### Action item
Copy, with no pictures, the line that contains "This screenshot has" and each line after it down to the end of the entries below, exactly.

==== Records provided

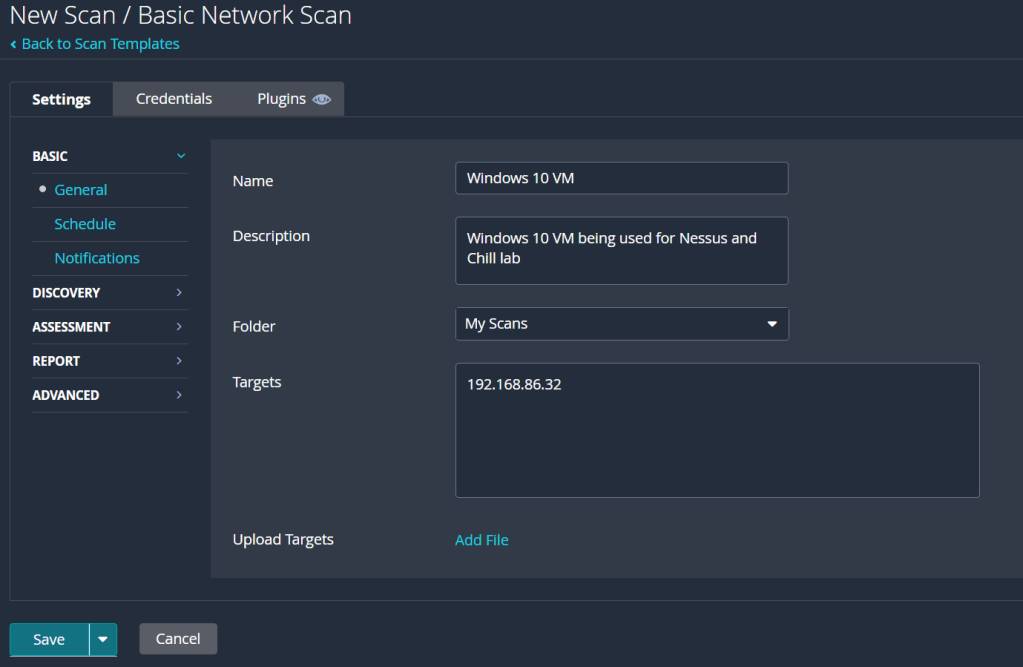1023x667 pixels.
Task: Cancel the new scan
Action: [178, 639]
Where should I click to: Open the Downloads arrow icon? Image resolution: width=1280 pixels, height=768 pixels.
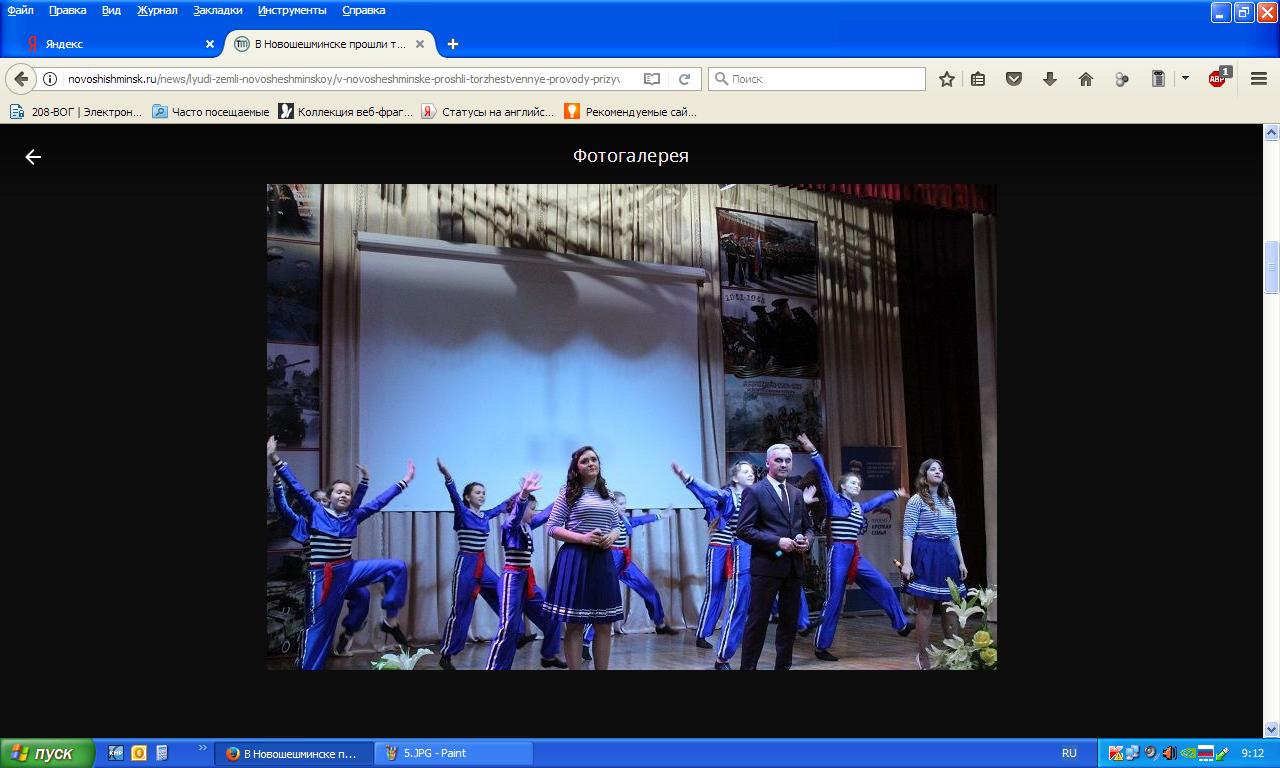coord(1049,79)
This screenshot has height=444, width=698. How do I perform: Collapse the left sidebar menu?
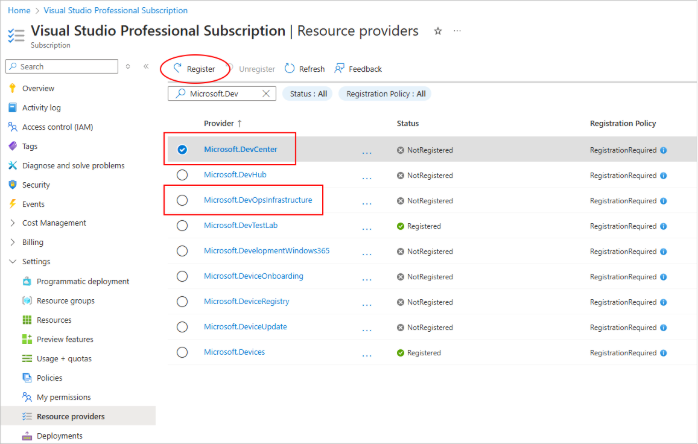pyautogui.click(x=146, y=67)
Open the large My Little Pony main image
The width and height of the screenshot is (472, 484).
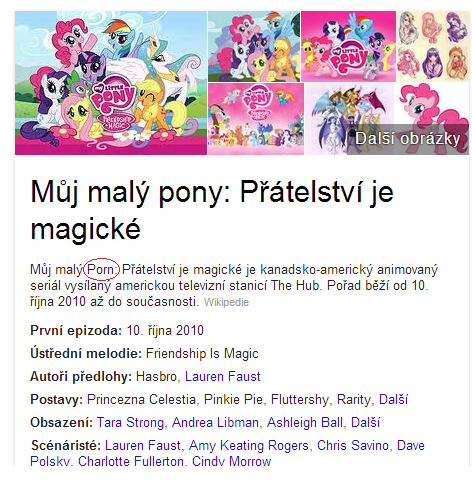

========

### Written answer
This screenshot has height=444, width=698. How do I perform: Collapse the left sidebar menu?
pyautogui.click(x=146, y=67)
Open the large My Little Pony main image
The width and height of the screenshot is (472, 484).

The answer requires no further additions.